Hacker News new | ask | show | jobs
by dragontamer 1373 days ago
Or... supercomputer users don't care about latency in GCN/CDNA applications.

500ns to access main memory, and lol 120 nanoseconds to access L1 cache is pretty awful. CPUs can access RAM in less latency than Vega/GCN can access L1 cache. Indeed, RDNA's main-memory access is approaching Vega/GCN's L2 latency.

----------

This has to be an explicit design decision on behalf of AMD's team to push GFLOPS higher and higher. But as I stated earlier: video game programmers want faster latency on their shaders. "More like NVidia", as you put it.

Seemingly, the supercomputer market is willing to put up with these bad latency scores.

1 comments

But why would game programmers care about shader core latency??? I seriously don't understand.

We're not talking here about the latency that gamers care about, the one that's measured in milliseconds.

I've never seen any literature that complained about load/store access latency in the shader core. It's just so low level...

> But why would game programmers care about shader core latency??? I seriously don't understand.

Well, I don't know per se.

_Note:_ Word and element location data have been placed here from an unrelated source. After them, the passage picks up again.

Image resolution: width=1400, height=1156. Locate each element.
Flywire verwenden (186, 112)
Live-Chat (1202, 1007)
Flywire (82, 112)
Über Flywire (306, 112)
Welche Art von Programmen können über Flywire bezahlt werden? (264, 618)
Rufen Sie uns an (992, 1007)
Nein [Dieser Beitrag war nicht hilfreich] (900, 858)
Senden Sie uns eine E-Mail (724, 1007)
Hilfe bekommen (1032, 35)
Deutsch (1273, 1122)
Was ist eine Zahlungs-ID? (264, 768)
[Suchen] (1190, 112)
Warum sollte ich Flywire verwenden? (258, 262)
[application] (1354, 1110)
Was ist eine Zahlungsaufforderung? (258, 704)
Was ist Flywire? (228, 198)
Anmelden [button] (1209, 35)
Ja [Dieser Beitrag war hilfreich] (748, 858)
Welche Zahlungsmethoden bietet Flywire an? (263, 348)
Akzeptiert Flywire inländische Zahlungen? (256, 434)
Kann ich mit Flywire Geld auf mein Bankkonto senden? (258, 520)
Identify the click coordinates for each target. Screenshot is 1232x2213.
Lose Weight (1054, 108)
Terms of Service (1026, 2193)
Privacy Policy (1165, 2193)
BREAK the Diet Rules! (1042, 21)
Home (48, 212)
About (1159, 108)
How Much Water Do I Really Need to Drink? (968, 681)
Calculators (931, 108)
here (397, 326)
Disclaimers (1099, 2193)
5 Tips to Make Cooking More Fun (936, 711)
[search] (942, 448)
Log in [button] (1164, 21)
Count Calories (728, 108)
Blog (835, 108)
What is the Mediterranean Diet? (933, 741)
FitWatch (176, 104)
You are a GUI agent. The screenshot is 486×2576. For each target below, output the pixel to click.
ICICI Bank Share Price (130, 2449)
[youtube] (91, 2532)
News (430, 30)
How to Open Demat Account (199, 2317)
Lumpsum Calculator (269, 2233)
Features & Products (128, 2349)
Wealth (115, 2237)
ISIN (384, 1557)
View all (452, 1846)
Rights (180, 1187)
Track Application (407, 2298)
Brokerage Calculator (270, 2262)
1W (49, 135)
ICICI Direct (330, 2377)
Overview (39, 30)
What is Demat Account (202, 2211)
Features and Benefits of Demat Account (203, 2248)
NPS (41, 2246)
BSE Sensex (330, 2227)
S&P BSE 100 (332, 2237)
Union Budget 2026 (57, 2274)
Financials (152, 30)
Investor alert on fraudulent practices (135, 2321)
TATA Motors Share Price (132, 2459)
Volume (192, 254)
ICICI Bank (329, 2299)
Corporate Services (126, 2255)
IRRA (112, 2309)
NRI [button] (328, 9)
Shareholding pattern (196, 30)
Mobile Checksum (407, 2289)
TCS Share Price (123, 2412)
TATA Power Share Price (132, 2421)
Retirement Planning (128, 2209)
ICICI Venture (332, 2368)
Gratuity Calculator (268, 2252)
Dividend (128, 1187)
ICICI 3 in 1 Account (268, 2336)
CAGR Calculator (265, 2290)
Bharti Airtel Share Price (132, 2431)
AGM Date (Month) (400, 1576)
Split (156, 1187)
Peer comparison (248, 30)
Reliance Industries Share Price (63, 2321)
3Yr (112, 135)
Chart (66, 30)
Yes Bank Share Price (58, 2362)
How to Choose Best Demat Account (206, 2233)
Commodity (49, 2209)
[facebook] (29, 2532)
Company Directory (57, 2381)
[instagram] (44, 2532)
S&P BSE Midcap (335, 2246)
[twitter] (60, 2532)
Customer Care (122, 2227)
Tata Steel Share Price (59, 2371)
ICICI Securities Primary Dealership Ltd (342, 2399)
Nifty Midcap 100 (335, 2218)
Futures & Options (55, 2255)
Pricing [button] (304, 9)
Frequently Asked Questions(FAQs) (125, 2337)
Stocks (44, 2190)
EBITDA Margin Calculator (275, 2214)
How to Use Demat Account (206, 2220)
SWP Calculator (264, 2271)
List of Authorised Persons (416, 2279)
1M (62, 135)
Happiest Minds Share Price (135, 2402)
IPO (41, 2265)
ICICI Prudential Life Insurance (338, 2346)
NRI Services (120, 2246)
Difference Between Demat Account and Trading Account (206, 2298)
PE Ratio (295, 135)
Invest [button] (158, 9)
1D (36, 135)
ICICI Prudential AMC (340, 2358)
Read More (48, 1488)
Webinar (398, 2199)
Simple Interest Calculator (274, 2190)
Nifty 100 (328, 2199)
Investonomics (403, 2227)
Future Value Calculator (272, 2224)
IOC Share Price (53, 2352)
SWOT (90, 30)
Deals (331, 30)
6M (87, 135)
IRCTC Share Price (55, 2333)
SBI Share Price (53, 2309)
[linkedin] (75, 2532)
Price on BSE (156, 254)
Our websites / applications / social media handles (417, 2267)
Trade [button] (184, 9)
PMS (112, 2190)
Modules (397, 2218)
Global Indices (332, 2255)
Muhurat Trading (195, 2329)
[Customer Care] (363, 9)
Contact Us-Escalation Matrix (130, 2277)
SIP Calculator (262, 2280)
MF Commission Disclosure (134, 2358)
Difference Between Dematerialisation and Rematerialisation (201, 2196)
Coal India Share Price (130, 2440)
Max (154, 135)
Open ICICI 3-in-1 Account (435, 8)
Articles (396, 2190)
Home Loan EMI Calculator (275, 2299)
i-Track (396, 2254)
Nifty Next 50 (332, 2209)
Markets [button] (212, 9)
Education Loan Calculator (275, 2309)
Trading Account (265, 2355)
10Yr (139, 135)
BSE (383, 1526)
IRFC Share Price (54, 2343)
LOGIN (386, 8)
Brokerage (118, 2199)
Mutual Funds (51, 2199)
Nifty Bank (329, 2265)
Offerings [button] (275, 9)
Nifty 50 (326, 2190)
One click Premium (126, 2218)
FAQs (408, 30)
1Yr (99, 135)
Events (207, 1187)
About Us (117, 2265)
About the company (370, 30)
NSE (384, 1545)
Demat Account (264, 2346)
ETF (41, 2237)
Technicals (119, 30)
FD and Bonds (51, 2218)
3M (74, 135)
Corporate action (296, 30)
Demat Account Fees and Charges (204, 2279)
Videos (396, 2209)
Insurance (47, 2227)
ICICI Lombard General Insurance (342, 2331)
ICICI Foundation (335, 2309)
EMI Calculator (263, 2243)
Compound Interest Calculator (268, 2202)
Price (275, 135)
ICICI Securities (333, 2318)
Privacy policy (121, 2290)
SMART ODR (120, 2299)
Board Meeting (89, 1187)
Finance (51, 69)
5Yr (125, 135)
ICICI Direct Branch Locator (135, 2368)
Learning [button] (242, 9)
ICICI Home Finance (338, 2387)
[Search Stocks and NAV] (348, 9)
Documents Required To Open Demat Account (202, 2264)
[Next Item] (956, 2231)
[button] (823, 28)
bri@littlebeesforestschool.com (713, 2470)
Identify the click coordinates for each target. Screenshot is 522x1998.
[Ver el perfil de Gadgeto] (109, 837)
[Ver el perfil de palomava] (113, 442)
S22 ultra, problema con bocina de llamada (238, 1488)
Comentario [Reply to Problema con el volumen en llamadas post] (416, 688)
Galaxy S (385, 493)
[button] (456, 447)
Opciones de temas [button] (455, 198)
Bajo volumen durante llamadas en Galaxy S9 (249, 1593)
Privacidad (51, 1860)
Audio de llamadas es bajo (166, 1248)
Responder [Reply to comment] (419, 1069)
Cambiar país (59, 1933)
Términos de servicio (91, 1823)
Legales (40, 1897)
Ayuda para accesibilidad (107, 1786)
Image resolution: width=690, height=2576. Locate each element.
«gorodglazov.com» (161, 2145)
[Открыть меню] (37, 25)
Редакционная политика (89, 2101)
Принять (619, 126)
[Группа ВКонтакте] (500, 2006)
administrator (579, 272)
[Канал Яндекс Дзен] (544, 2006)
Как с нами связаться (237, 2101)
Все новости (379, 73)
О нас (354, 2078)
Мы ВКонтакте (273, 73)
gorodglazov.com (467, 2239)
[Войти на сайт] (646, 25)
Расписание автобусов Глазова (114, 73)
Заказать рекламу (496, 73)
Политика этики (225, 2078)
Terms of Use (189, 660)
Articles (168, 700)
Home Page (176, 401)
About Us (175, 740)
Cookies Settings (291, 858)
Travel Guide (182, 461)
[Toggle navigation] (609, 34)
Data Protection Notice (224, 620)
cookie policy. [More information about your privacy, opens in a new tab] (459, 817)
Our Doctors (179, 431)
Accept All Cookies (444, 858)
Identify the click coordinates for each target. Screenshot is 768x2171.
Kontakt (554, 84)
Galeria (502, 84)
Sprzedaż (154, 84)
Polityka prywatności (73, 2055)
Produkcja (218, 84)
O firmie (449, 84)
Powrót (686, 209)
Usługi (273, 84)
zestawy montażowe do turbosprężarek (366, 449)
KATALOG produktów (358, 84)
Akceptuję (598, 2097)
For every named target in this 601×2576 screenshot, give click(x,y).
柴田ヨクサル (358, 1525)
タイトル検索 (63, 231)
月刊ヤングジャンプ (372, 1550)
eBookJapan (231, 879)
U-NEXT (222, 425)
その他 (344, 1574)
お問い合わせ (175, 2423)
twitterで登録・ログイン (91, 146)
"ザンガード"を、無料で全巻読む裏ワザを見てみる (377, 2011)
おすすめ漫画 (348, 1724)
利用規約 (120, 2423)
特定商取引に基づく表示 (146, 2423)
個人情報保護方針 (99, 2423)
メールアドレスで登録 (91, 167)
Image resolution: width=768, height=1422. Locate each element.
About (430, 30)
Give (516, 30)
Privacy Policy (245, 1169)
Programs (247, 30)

What I can say is that the various improvements AMD made to RDNA did the following:

1. Barely increased TFLOPs -- Especially compared to CDNA, it is clear that RDNA has fewer FLOPs

2. Despite #1, improved gaming performance dramatically

--------

When we look at RDNA, we can see that many, many latency numbers improved (though throughput numbers, like TFLOPs, aren't that much better than Vega 7). Its clear that the RDNA team did some kind of analysis into the kinds of shaders that are used by video game programmers, and tailored RDNA to match them better.

> I've never seen any literature that complained about load/store access latency in the shader core. It's just so low level...

Those are just things I've noticed about the RDNA architecture. Maybe I'm latching onto the wrong things here, but... its clear that RDNA was aimed at the gaming workload.

Perhaps modern shaders are no longer just brute-force vertex/pixel style shaders, but are instead doing far more complex things. These more complicated shaders could be more latency bound rather than TFLOPs bound.